Monday, November 27, 2023

The Salzburg Connection (1972)

Another Helen MacInnis adaptation, albeit one that is somewhat easier to see than The Venetian Affair (1966), The Salzburg Connection (1972) unfortunately repeats many of the mistakes of the earlier film.  Most damagingly, it also tries to condense a lengthy and complex novel into a ninety minute film, resulting in a confusing and disjointed story line with far too many characters to keep track of, let alone care about.  A lack of charismatic leads doesn't help either - Barry Newman is one of those actors who while not dislikeable, is also not exactly likeable and makes for a bland lead.  He lacks the presence to headline a film, (although there were several attempts in the early seventies to turn him into a leading man, including this film), but found his greatest success on TV.  His leading lady, Anna Karina, has more presence and is a better actor, but the script here gives her little t do, her character an eternal victim, forever at the mercy of other characters' actions.  Wolfgang Preiss, taking time off from playing World War Two German generals, gives sterling support, while Klaus Maria Brandauer gains his first screen credit, starting as means to go on, playing Karina's shady brother with a surfeit of manic grins, giggles and gesticulations.  Really, if you've seen one of his performances, you've seen them all.  

The film's biggest problem lies in Lee H Katzin's direction.  Katzin was a TV director who had made some interesting forays into features, directing cult favourites Whatever Happened to Aunt Alice? (1969) and The Phynx (1970), not to mention the Steve McQueen film Le Mans (1971).  Unfortunately, for The Salzburg Connection he seemed to revert to his TV roots, with cramped shots, the actors usually seen only from the waist up, few long shots, far too many scenes of characters spouting exposition in a vain attempt to explain the plot and a rushed pace which doesn't give that plot, already condensed from its source, much of a chance to develop, let alone the characters.  It also prevents the film from building up anything in the way of real suspense - an essential ingredient in a spy thriller.  There are a few action sequences, which Katzin handles reasonably well, although they ultimately fail to generate much excitement.  The cinematography, though, is very good, with the Austrian locations well filmed and well employed.  The scenes in the mountains are particularly well shot and very nice to look at.  It is perhaps significant that, after The Salzburg Connection, Katzin wouldn't direct another feature until 1987, reverting to TV movies and series during the interim.

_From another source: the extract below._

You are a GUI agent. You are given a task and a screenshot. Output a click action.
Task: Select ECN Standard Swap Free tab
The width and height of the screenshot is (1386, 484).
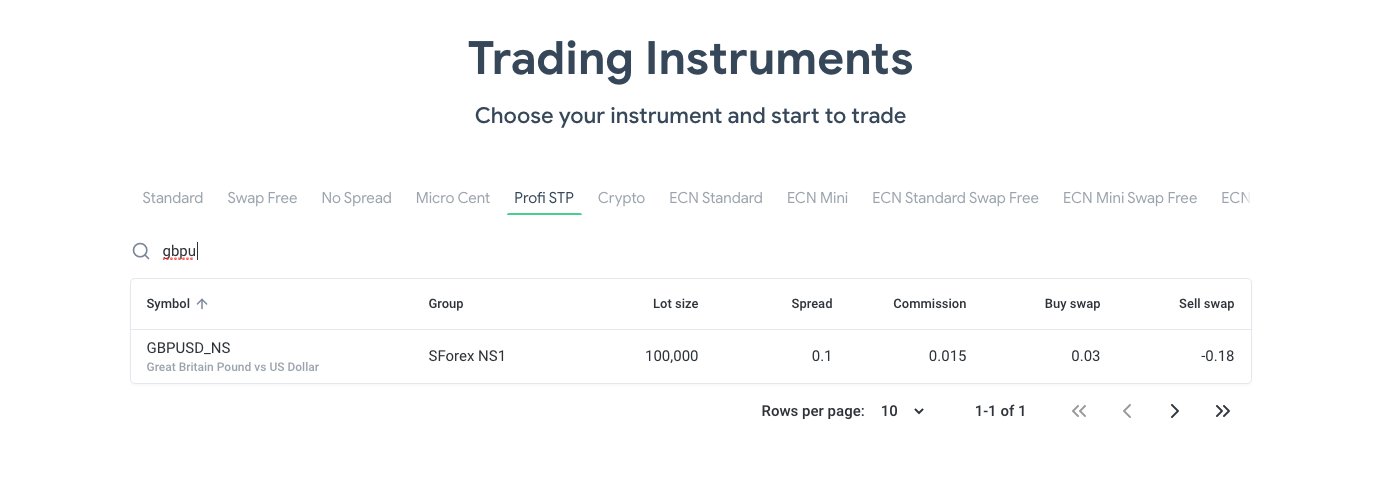(955, 198)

The plot, as far as it can be discerned from the confused and confusing script, might have held some promise, given a better treatment.  It concerns a list of Nazi collaborators recovered from a lake in Austria, which the world and his wife want to get their hands on.  Consequently, hordes of intelligence agents from various agencies converge on Salzburg in search of the list.  The CIA, who want it because some of the names on it might now be working for them and would therefore be susceptible to blackmail, enlist the aid of holidaying US lawyer Barry Newman..  He had already broken his holiday to investigate why a missing photographer thought he had been commissioned by Newman's publisher client to produce a book, when the publisher has no record of a contract.  Of course, the photographer is the one who had recovered the case containing the list, then been killed by foreign agents in search of the list, which he had already hidden.  Meanwhile, various agents search his shop, run by his wife (Karina) and her brother (Brandauer).  Nobody quite knows who anybody else is or who they can trust and there is some reasonably effective misdirection with regard to the loyalties of some of the key characters.  But a potentially intriguing set-up quickly degenerates into a welter of chases, double crosses and shootings.  With so many characters and so much plot shoe horned into ninety or so minutes, it is difficult to care about any of it - none of the characters enjoy sufficient screen time to become properly established and the plot stumbles and stutters from one static and talky scene to another.  

While The Salzburg Connection is certainly a very good-looking film with  handsome production values and great locations, it is also hopelessly confused, failing to tell its complicated story with any clarity.  There's no compensation in the way of intelligent dialogue or engaging characters - they come over as universally bland, the actors seemingly jut going through the motions.  You can't help but feel that the film is something of a missed opportunity to produce an intelligent and suspenseful spy thriller.